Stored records
^^^^^^^^

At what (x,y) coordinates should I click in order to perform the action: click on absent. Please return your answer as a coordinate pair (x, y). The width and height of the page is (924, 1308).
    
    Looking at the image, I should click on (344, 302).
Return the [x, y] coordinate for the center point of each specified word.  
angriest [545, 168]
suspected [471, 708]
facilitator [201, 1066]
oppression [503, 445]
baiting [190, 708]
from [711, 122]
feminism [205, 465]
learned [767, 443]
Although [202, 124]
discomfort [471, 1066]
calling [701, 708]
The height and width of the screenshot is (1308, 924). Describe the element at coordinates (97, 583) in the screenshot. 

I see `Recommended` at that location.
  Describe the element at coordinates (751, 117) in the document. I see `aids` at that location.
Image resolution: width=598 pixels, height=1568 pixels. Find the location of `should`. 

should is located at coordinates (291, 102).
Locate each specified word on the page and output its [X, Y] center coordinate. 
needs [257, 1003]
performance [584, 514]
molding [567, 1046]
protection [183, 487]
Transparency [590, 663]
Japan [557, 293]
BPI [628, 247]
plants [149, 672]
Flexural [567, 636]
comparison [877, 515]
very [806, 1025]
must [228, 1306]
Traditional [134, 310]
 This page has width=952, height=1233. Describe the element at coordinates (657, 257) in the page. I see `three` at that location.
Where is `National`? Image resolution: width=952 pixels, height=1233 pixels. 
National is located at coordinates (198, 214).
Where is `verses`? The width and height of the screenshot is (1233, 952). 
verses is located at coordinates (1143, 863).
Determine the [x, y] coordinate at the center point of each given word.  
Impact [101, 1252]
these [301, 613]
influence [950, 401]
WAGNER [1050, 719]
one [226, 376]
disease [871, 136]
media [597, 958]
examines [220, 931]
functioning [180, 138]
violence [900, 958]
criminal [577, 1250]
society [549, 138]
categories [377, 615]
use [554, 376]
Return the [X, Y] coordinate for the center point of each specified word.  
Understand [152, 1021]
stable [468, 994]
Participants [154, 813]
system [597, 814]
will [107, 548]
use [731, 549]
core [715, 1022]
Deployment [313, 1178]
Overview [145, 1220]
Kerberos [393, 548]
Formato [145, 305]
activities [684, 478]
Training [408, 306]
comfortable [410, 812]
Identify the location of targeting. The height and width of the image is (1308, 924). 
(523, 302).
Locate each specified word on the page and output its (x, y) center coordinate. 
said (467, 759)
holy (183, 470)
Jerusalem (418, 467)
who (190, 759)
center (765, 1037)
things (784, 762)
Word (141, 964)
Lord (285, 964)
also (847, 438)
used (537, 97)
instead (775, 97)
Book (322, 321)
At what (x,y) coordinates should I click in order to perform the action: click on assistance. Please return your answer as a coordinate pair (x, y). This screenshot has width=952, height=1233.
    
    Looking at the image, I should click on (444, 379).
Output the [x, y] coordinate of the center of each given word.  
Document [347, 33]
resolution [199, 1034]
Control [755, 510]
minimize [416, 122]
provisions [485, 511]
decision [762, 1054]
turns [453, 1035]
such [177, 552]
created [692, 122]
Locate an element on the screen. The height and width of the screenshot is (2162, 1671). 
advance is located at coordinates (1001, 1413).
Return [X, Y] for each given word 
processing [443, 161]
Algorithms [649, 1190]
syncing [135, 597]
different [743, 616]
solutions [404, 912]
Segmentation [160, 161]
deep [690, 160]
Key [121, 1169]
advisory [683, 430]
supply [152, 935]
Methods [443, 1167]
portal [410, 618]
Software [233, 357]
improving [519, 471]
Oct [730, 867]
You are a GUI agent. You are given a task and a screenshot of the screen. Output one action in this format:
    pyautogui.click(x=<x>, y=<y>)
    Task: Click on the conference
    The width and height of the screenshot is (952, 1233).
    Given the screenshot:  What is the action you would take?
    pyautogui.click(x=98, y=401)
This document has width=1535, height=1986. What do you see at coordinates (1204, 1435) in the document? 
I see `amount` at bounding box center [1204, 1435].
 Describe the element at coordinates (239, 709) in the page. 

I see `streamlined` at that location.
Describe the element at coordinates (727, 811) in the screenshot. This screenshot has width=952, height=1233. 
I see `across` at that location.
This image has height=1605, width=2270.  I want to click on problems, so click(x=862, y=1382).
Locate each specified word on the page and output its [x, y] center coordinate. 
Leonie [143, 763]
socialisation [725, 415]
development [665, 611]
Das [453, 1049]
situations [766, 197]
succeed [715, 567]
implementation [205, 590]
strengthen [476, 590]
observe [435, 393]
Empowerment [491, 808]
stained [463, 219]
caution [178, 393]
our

^^^^^^^^

## AIM
Rewrite all of the data above, replacing "Locate each specified word" with "Find each listed word" everywhere it appears and keeping every other part the same.

## RESPONSE TO THE EXERCISE
At what (x,y) coordinates should I click in order to perform the action: click on absent. Please return your answer as a coordinate pair (x, y). The width and height of the page is (924, 1308).
    
    Looking at the image, I should click on (344, 302).
Return the [x, y] coordinate for the center point of each specified word.  
angriest [545, 168]
suspected [471, 708]
facilitator [201, 1066]
oppression [503, 445]
baiting [190, 708]
from [711, 122]
feminism [205, 465]
learned [767, 443]
Although [202, 124]
discomfort [471, 1066]
calling [701, 708]
The height and width of the screenshot is (1308, 924). Describe the element at coordinates (97, 583) in the screenshot. 

I see `Recommended` at that location.
  Describe the element at coordinates (751, 117) in the document. I see `aids` at that location.
Image resolution: width=598 pixels, height=1568 pixels. Find the location of `should`. 

should is located at coordinates (291, 102).
Find each listed word on the page and output its [X, Y] center coordinate. 
needs [257, 1003]
performance [584, 514]
molding [567, 1046]
protection [183, 487]
Transparency [590, 663]
Japan [557, 293]
BPI [628, 247]
plants [149, 672]
Flexural [567, 636]
comparison [877, 515]
very [806, 1025]
must [228, 1306]
Traditional [134, 310]
 This page has width=952, height=1233. Describe the element at coordinates (657, 257) in the page. I see `three` at that location.
Where is `National`? Image resolution: width=952 pixels, height=1233 pixels. 
National is located at coordinates (198, 214).
Where is `verses`? The width and height of the screenshot is (1233, 952). 
verses is located at coordinates (1143, 863).
Determine the [x, y] coordinate at the center point of each given word.  
Impact [101, 1252]
these [301, 613]
influence [950, 401]
WAGNER [1050, 719]
one [226, 376]
disease [871, 136]
media [597, 958]
examines [220, 931]
functioning [180, 138]
violence [900, 958]
criminal [577, 1250]
society [549, 138]
categories [377, 615]
use [554, 376]
Return the [X, Y] coordinate for the center point of each specified word.  
Understand [152, 1021]
stable [468, 994]
Participants [154, 813]
system [597, 814]
will [107, 548]
use [731, 549]
core [715, 1022]
Deployment [313, 1178]
Overview [145, 1220]
Kerberos [393, 548]
Formato [145, 305]
activities [684, 478]
Training [408, 306]
comfortable [410, 812]
Identify the location of targeting. The height and width of the image is (1308, 924). 
(523, 302).
Find each listed word on the page and output its (x, y) center coordinate. 
said (467, 759)
holy (183, 470)
Jerusalem (418, 467)
who (190, 759)
center (765, 1037)
things (784, 762)
Word (141, 964)
Lord (285, 964)
also (847, 438)
used (537, 97)
instead (775, 97)
Book (322, 321)
At what (x,y) coordinates should I click in order to perform the action: click on assistance. Please return your answer as a coordinate pair (x, y). This screenshot has width=952, height=1233.
    
    Looking at the image, I should click on (444, 379).
Output the [x, y] coordinate of the center of each given word.  
Document [347, 33]
resolution [199, 1034]
Control [755, 510]
minimize [416, 122]
provisions [485, 511]
decision [762, 1054]
turns [453, 1035]
such [177, 552]
created [692, 122]
Locate an element on the screen. The height and width of the screenshot is (2162, 1671). 
advance is located at coordinates (1001, 1413).
Return [X, Y] for each given word 
processing [443, 161]
Algorithms [649, 1190]
syncing [135, 597]
different [743, 616]
solutions [404, 912]
Segmentation [160, 161]
deep [690, 160]
Key [121, 1169]
advisory [683, 430]
supply [152, 935]
Methods [443, 1167]
portal [410, 618]
Software [233, 357]
improving [519, 471]
Oct [730, 867]
You are a GUI agent. You are given a task and a screenshot of the screen. Output one action in this format:
    pyautogui.click(x=<x>, y=<y>)
    Task: Click on the conference
    The width and height of the screenshot is (952, 1233).
    Given the screenshot:  What is the action you would take?
    pyautogui.click(x=98, y=401)
This document has width=1535, height=1986. What do you see at coordinates (1204, 1435) in the document? 
I see `amount` at bounding box center [1204, 1435].
 Describe the element at coordinates (239, 709) in the page. 

I see `streamlined` at that location.
Describe the element at coordinates (727, 811) in the screenshot. This screenshot has width=952, height=1233. 
I see `across` at that location.
This image has height=1605, width=2270.  I want to click on problems, so click(x=862, y=1382).
Find each listed word on the page and output its [x, y] center coordinate. 
Leonie [143, 763]
socialisation [725, 415]
development [665, 611]
Das [453, 1049]
situations [766, 197]
succeed [715, 567]
implementation [205, 590]
strengthen [476, 590]
observe [435, 393]
Empowerment [491, 808]
stained [463, 219]
caution [178, 393]
our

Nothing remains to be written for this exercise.